◆ **Problem details**
Restate the following entries exactly. Keep the pictures out.

◆ **Given data**

################

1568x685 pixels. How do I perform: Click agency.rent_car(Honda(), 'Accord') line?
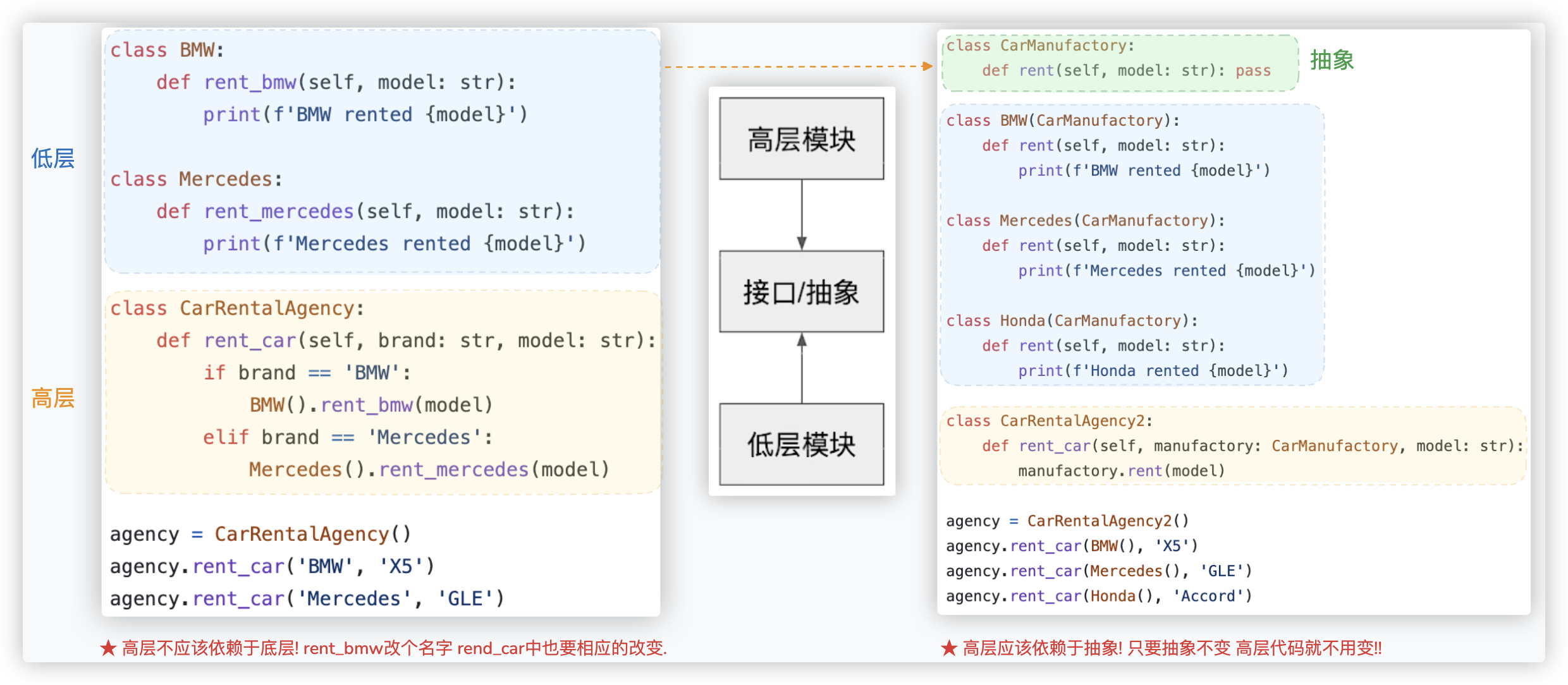tap(1099, 596)
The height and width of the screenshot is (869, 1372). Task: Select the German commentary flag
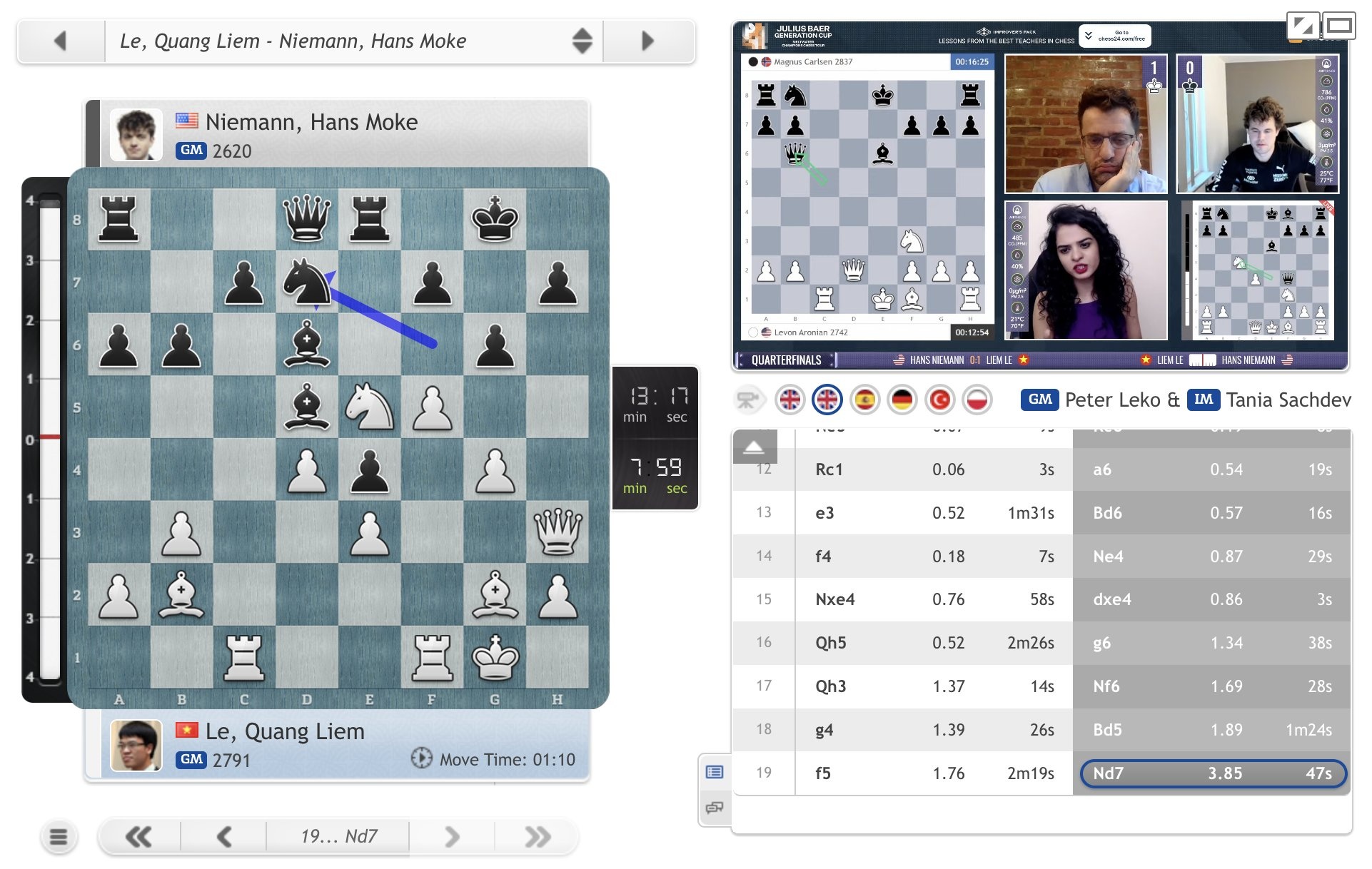click(x=902, y=400)
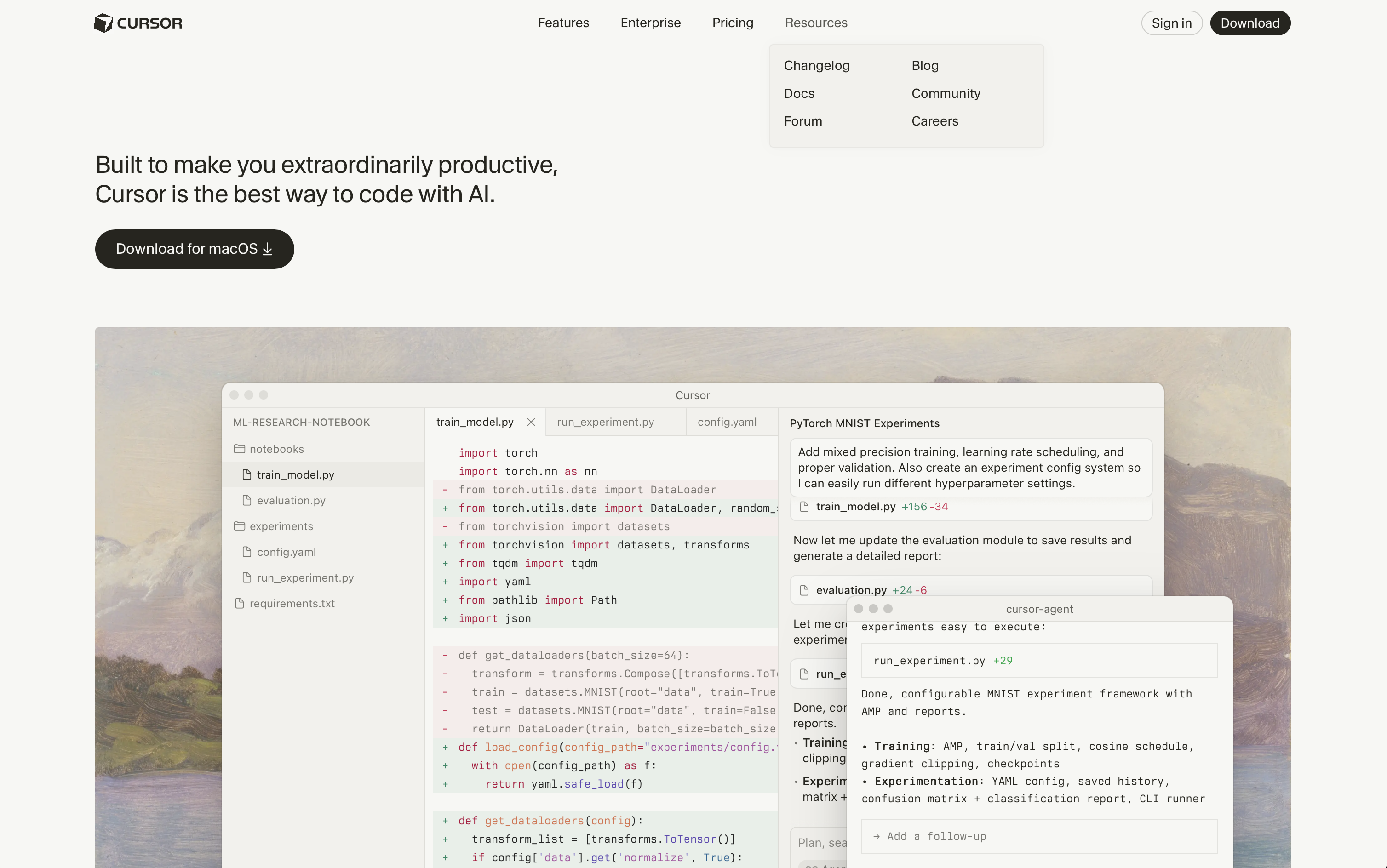Click the requirements.txt file icon
The width and height of the screenshot is (1387, 868).
(240, 603)
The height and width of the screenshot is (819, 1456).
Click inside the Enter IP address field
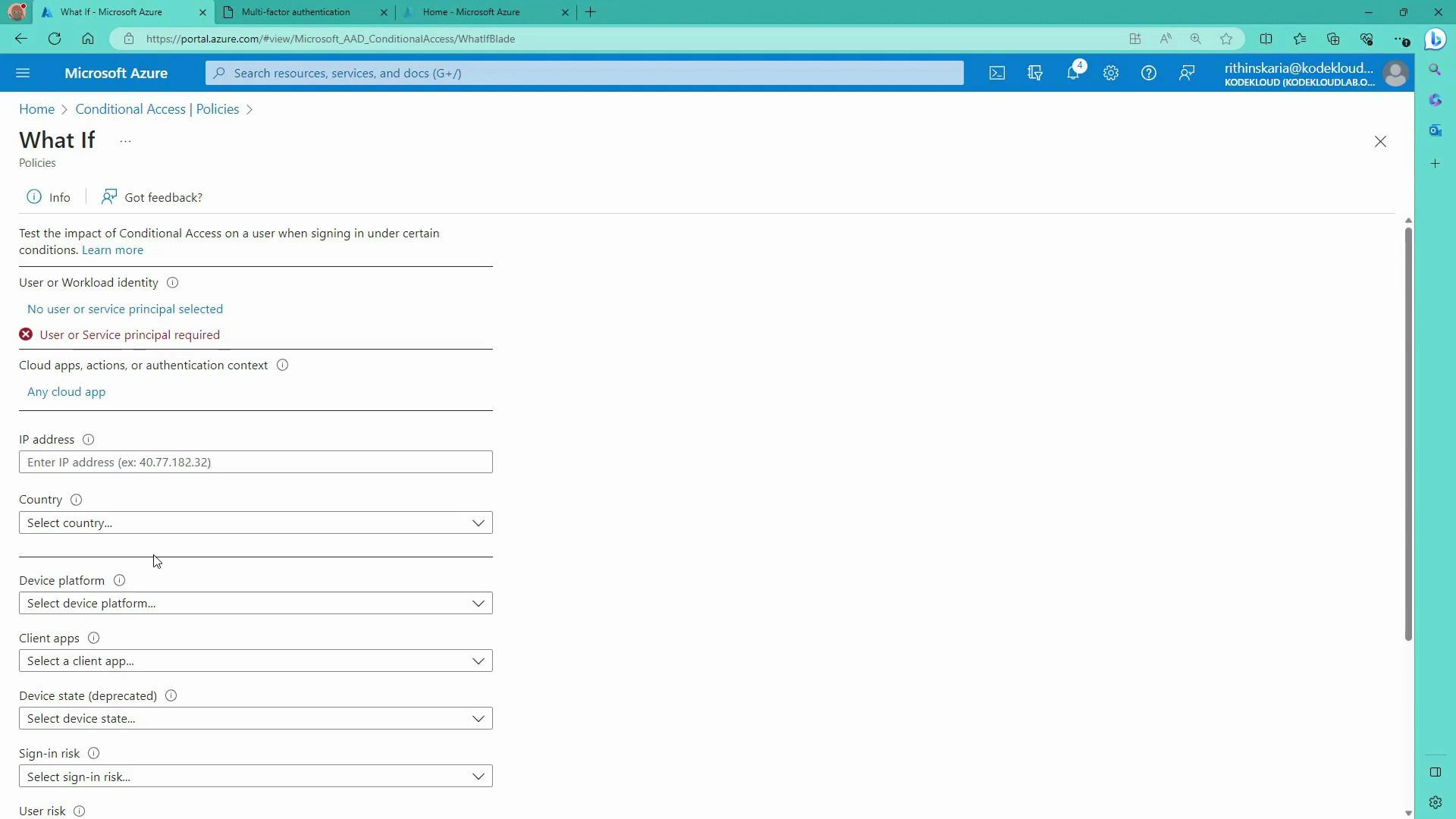(255, 462)
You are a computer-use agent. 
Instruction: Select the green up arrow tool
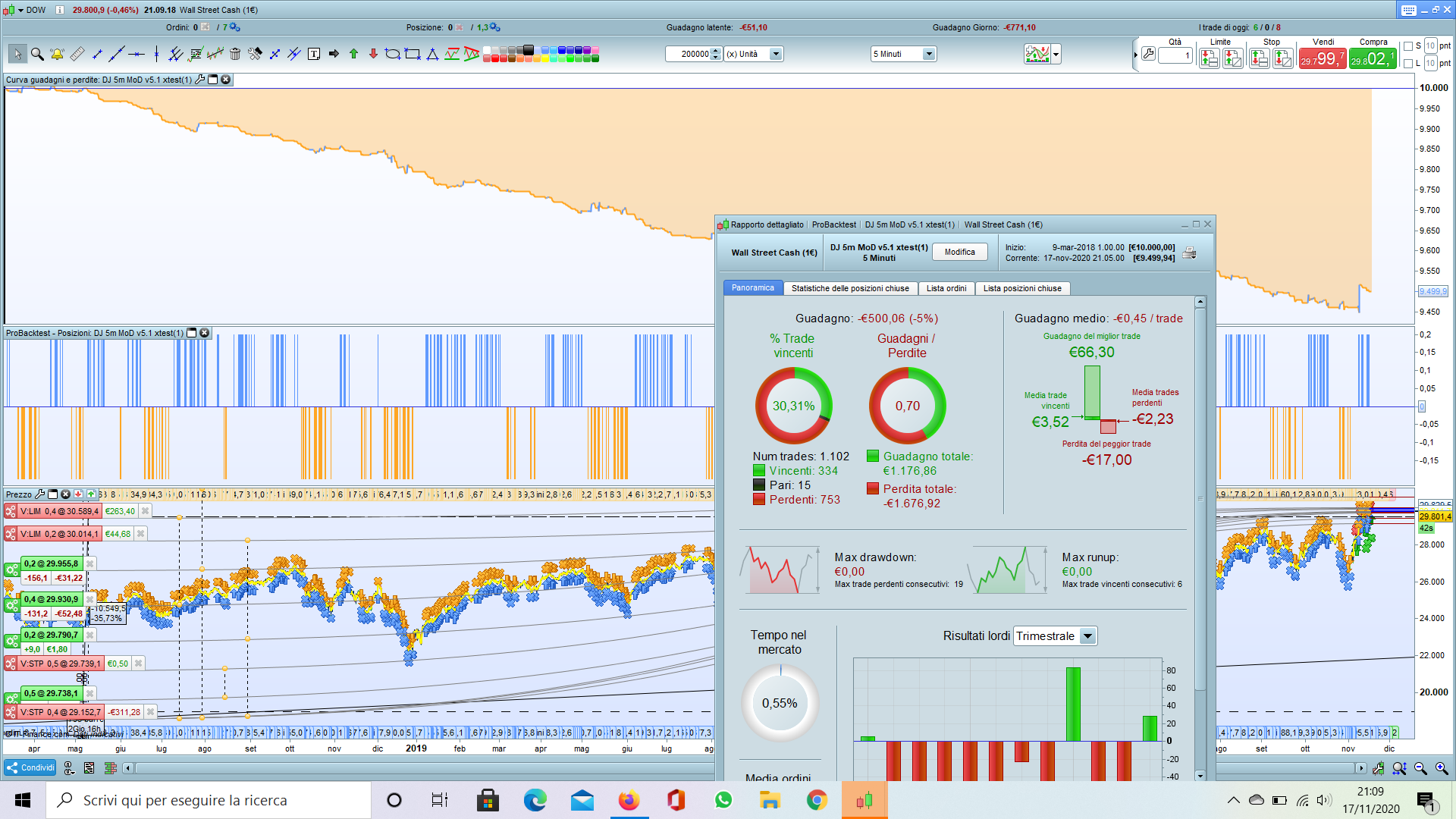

################

◆ **Solution for this problem**
1568x685 pixels. How do I perform: Click agency.rent_car(Honda(), 'Accord') line?
tap(1099, 596)
The height and width of the screenshot is (869, 1372). Task: Select the German commentary flag
click(x=902, y=400)
Click the requirements.txt file icon
The width and height of the screenshot is (1387, 868).
(240, 603)
The height and width of the screenshot is (819, 1456).
Click inside the Enter IP address field
(255, 462)
You are a computer-use agent. 
Instruction: Select the green up arrow tool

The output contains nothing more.